• _WORK INSTRUCTIONS_:
Check every line below for the string "icon", and copy the lines that contain it.

• _DATASET EXTRACT_:
-=-=-=-=-

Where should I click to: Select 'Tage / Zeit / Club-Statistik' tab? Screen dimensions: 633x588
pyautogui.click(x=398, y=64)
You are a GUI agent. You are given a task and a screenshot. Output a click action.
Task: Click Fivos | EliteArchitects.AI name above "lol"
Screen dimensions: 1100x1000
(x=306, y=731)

-=-=-=-=-

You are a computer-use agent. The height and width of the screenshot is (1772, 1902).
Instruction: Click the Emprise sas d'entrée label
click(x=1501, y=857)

-=-=-=-=-

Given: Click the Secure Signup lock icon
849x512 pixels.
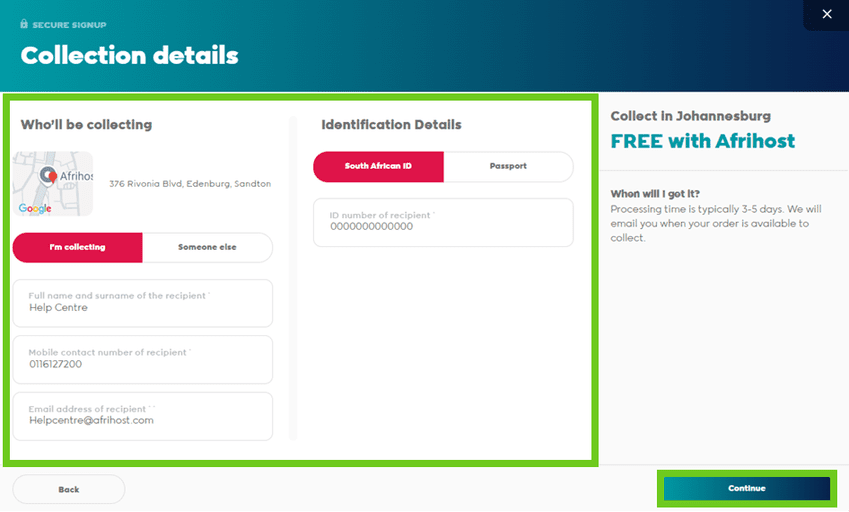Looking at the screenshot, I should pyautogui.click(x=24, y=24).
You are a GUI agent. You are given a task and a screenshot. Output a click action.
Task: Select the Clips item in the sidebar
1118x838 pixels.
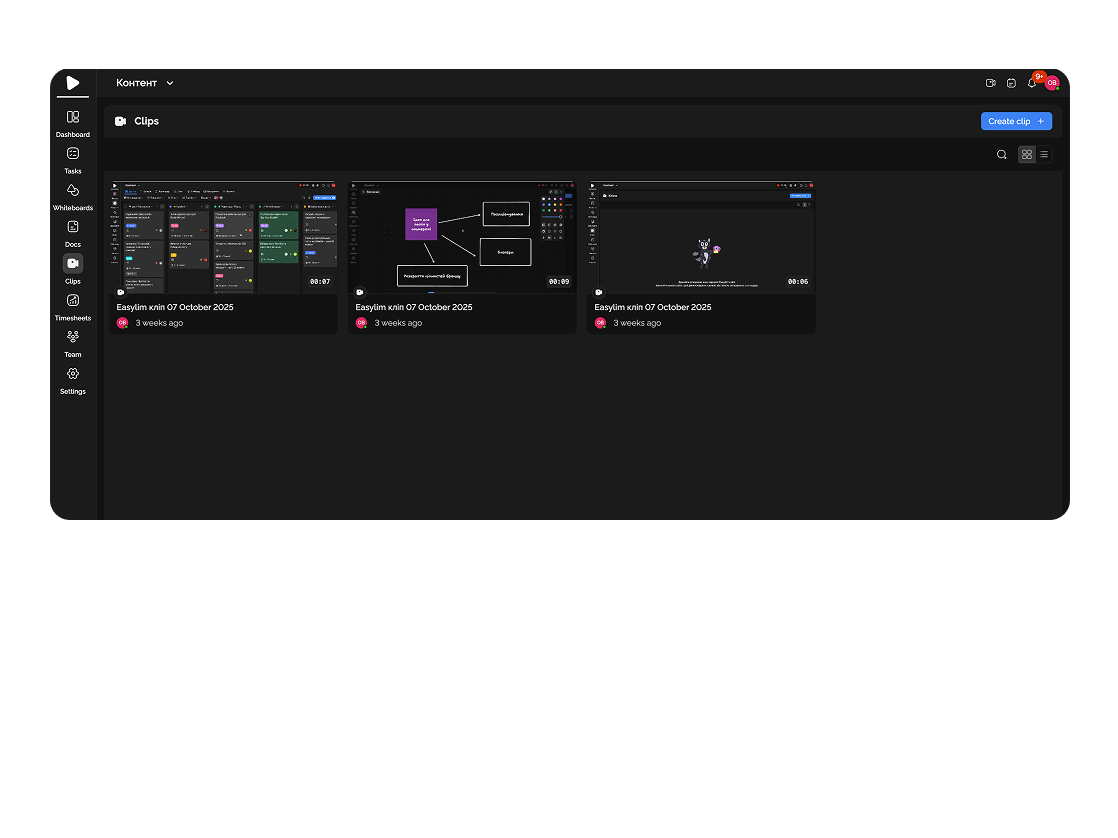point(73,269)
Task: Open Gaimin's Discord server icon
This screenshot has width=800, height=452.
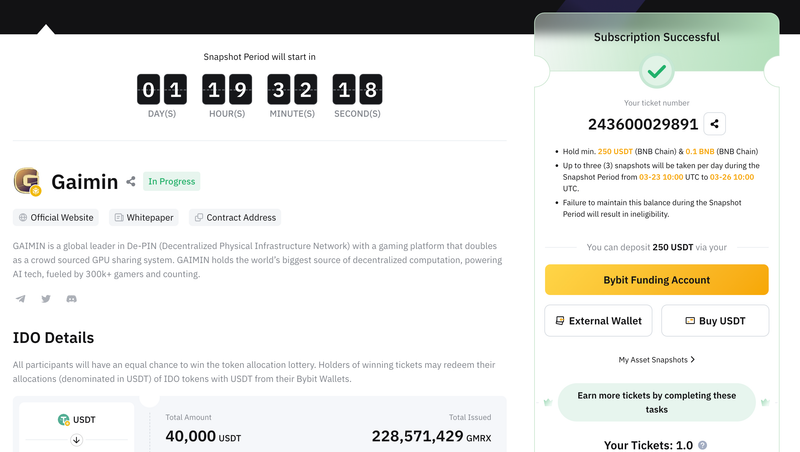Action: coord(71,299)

-=-=-=-=-

• _RESULT FOR THIS TASK_:
Given: Click the Secure Signup lock icon
Task: Open Gaimin's Discord server icon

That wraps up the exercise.